* [WHAT YOU ARE ASKED TO DO]: Whenever "magnifier" appears in a line, please copy that line from the data.

(Stored records)
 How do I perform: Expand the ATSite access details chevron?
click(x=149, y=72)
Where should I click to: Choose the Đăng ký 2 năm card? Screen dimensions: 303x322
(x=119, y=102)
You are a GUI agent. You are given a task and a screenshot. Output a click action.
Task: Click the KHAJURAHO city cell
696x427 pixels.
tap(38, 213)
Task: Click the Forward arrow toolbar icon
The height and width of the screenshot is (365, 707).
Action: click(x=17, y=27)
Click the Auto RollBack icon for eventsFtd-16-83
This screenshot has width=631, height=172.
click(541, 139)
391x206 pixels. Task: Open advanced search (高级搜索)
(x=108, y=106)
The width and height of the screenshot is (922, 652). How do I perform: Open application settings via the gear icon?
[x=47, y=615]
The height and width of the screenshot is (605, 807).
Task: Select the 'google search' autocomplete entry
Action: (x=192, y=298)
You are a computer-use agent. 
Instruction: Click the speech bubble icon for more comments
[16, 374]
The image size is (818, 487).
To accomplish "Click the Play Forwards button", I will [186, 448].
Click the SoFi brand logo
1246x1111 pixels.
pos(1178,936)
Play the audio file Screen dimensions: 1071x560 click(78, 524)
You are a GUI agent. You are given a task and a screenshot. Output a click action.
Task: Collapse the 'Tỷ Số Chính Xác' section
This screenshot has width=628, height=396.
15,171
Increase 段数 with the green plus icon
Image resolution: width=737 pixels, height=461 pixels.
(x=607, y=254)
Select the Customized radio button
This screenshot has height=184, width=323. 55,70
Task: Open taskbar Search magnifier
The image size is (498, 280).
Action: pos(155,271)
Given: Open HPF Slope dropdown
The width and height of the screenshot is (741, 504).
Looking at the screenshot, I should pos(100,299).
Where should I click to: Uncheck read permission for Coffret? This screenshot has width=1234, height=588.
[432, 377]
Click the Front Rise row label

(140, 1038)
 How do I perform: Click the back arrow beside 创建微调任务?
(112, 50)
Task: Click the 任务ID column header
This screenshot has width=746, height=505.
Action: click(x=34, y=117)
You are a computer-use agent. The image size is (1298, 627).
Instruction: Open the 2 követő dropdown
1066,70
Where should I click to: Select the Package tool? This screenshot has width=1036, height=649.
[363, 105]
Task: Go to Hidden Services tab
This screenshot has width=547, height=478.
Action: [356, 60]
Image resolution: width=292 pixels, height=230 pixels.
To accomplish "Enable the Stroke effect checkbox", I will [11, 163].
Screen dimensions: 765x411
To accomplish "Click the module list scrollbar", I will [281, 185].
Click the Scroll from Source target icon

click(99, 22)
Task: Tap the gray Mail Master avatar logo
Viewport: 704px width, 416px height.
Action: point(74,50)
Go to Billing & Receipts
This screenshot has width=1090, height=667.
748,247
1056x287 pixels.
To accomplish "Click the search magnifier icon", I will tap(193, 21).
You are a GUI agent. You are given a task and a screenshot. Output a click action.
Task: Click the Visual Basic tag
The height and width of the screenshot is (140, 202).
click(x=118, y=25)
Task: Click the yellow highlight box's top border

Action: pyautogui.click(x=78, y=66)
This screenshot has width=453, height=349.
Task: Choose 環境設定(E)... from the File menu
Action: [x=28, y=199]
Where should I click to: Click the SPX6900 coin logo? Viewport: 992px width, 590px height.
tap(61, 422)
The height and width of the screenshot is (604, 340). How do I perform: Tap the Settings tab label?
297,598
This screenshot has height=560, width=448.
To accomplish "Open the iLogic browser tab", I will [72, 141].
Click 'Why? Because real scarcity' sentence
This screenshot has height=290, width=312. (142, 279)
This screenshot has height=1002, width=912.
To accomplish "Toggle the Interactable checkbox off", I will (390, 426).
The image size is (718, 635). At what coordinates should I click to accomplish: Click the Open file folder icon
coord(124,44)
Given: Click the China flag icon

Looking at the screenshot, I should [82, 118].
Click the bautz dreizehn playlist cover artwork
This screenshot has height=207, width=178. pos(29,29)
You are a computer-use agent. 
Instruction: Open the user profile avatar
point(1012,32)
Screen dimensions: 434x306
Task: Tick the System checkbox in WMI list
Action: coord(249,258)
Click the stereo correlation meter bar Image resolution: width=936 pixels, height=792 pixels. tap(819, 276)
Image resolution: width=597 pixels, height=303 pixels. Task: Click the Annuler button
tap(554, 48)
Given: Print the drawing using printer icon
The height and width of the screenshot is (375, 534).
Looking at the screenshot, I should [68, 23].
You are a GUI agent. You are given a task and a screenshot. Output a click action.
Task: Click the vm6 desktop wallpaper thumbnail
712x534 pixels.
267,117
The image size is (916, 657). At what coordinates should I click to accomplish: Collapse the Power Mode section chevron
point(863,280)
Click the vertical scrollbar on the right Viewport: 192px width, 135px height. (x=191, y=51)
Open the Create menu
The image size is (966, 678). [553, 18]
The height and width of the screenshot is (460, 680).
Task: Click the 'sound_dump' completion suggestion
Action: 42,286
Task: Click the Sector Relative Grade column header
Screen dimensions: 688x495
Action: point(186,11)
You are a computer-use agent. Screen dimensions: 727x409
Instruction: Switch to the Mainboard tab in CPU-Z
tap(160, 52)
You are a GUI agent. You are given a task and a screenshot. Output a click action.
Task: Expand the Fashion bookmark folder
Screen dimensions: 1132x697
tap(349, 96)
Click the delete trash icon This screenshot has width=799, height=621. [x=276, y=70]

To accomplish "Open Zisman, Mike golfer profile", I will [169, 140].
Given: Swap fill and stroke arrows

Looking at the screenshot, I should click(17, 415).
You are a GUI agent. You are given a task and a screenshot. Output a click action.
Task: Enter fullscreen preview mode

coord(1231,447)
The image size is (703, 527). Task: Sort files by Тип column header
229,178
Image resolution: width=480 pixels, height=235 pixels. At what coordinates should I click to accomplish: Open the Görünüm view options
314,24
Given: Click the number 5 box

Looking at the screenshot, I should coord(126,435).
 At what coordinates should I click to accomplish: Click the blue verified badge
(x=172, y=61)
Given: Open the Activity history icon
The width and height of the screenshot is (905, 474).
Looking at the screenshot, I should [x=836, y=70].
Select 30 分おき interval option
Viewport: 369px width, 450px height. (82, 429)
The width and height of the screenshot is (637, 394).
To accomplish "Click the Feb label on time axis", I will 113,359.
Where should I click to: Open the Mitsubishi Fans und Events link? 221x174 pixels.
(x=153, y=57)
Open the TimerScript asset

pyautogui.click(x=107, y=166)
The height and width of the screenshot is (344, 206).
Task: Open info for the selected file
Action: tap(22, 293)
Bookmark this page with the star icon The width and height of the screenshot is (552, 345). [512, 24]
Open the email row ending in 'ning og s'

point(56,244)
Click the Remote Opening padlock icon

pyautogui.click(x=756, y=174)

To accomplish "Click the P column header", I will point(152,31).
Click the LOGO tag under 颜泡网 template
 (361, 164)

* [PROBLEM SOLUTION]:
Task: Open taskbar Search magnifier
To accomplish "Click the search magnifier icon", I will tap(193, 21).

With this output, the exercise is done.